If you have defaulted on your mortgage payments, and if your lender, bank or mortgage company is looking to repossess your home through foreclosure, you should be looking for solutions to prevent this from happening. Here, in this article, we are going to look at two simple things you can do to stop the proceedings and save your home from foreclosure.
You Can Live With These Two Simple Solutions
Several ways exist that you can use to stop on your home from your bank, but the simple, first step to your solution is to contact your bank or lender and talk to them. It is generally agreed that it is not in the lender’s best interests to foreclose on your home. Since it is likely that they will be stuck with the property for a while and come out of the process losing money, they are more apt to help you find a solution to your problem. By doing so, you can keep your home and the lender can keep receiving payments without losing money on their investment.
After contacting your bank or lender, they may give you the option to refinance your mortgage balance at a reduced interest rate. This option to refinance at a lower rate could also effectively lower your monthly mortgage payment. This can certainly help you regain control of your monthly budget, and at the same time put you back on good footing with the lender. By the way, a refinanced loan is a new loan that begins all over again with a fresh start. You may even find that your first payment may be delayed a month or two as the loan is going through the processing. Another feature of the refinance, depending on your equity, is that the lender likely will allow you to ‘roll’ any late payments and fees into the new loan amount so you start with a new home loan that is current.

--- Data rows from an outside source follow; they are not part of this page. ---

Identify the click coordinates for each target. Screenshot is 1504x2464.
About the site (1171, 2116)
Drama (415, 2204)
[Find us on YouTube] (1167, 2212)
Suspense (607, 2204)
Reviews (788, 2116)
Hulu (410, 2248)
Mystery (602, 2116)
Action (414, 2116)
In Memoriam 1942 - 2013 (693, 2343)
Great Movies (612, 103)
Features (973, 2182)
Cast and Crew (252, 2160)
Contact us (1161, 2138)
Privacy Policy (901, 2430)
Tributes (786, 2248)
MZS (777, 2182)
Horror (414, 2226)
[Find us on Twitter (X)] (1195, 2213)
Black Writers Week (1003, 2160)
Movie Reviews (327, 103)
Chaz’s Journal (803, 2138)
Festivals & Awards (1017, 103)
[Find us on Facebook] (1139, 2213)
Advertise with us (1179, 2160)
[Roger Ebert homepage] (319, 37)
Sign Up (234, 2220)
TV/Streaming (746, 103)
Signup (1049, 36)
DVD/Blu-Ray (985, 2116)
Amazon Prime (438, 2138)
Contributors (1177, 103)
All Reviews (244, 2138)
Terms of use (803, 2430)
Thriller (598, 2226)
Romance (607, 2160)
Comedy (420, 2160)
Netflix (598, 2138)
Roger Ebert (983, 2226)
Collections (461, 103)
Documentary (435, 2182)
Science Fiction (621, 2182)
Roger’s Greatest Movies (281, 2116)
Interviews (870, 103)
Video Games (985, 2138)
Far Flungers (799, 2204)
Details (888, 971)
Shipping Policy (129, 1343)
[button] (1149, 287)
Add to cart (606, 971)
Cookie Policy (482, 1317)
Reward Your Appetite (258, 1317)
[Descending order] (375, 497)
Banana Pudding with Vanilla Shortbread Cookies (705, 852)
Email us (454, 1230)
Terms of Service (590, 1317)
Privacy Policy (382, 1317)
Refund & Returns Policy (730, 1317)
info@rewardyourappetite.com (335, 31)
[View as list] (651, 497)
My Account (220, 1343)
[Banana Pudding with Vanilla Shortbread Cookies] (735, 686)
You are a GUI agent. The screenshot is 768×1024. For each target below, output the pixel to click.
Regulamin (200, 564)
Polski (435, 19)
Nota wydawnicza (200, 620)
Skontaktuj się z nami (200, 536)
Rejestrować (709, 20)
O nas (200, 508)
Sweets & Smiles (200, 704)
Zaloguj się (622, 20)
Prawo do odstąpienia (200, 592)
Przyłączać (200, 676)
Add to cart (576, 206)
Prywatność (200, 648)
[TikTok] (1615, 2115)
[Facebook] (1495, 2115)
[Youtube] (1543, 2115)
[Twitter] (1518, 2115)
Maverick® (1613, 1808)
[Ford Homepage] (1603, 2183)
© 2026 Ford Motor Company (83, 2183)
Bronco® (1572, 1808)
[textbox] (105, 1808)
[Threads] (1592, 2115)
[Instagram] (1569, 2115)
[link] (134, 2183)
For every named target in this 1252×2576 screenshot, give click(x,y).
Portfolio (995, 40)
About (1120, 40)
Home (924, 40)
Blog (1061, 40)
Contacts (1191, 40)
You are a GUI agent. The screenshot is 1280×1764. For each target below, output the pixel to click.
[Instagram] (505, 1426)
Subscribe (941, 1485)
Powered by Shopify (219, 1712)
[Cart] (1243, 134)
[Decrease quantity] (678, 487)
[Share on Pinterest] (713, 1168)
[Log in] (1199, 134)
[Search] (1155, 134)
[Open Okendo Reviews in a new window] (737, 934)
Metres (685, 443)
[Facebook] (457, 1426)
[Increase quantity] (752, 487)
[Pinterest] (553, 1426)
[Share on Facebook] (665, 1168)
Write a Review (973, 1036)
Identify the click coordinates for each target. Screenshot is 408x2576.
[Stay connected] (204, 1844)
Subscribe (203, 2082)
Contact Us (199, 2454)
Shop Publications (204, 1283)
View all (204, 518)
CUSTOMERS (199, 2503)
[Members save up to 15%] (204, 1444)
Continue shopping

While you can get back on good terms with the lender and get a fresh start, should you be able to get a lower interest rate for your new mortgage, your payments will likely be lower as we said before. Of course, that is assuming that you keep the same terms as your previous loan. If you get a longer term, you payments, your payments could be even less. However, there are reasons why a longer term is not a very good idea. While your monthly payment will be less and this options looks attractive after being in a financial mess, less of your new payment will go to principle (equity) and more will go toward interest, all of which could prove to be detrimental over the longer term. Either option is one of the solutions that can help you get back to sound financial footing, get the bank or lender off your back and get you a fresh start.
One less appealing choice, your second option, is to sell your house outright. This can be a difficult choice, because under duress and the additional time it will take to sell will put a lot of pressure on you, your family and the bank or lender that is still waiting for you to make payments. If it appears that you are trying to bail out on the loan, the bank may become suspicious and they may not be willing to work with you while you are in the selling process. Another thing to remember is that there are several fees associated with selling a house and the sales price will not be what you receive, so the final price you do get may not be enough to cover you loan balance and obligations.
In the final analysis, the best solutions are simple ones that keep you in your home and paying on your current loan. If you have fallen behind in your mortgage payments and looking at a possible foreclosure, finding a way to get caught up and back on good financial ground is the better option. You may even consider taking a second job temporarily or working from home in your spare time to keep you ahead of the game for now while you work on and finalize your other options.